American judge (1696–1763)

Ryves Holt (1696 – May 8, 1763) was an American judge who served as chief justice of the Delaware Supreme Court from 1745 to 1763.

==Biography==
Born in 1696, Holt, a resident of Philadelphia, was involved in trade with the West Indies before being appointed as naval officer of Lewes, Delaware. He arrived at Lewis in 1721, and held numerous offices in the following years. He was named high sheriff of Delaware in 1727, the same time he was serving as Collector of Public Levy for Lewes and Rehoboth, and Indian River Hundreds. He was named Overseer of the Highways for Lewes and Rehoboth in 1728, and also served as Justice of the Peace. For twelve years, starting in 1733, he occupied the important post of King's Attorney for Sussex county, was for two years, at least, Clerk and Prothonotary of the Courts, and served nine years, from 1738 to 1747, as Speaker of the State Council. He was commissioned by King George II as Chief Justice of the Delaware Supreme Court in 1745. Holt was the first chief justice of the court, as previously people would be commissioned in the justice role only, without any designation of chief. The court that year consisted of three members: Holt, Jehu Curtis, and Nicholas Ridgely. He served in that position until his death in 1763, and was succeeded by John Vining. A tablet made in his honor was given by the Delaware judiciary to St. Peter's Episcopal Church and was unveiled in 1913.

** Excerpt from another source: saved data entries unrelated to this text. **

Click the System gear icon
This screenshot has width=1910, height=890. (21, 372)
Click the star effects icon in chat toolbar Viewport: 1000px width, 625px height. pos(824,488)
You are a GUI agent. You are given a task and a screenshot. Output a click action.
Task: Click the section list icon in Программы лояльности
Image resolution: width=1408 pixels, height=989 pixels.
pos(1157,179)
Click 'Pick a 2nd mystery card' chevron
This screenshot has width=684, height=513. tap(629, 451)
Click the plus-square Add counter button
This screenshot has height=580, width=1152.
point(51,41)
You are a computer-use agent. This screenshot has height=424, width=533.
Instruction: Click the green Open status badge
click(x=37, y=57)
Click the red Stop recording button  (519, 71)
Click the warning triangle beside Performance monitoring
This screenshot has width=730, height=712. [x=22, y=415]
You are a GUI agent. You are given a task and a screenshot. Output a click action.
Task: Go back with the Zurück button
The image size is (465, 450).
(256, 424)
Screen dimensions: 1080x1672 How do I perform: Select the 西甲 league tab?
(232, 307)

A 1915 article in The Morning Post said:

Records and remnants of the past show that Ryves Holt was deemed a man of sterling patriotism and a devout Christian. The men of his day and generation held him in more respect because he could fill several offices at once.

==Personal life==

Coat of Arms of Ryves Holt

His home, which he purchased in 1723, is believed to be the oldest surviving house in the state of Delaware.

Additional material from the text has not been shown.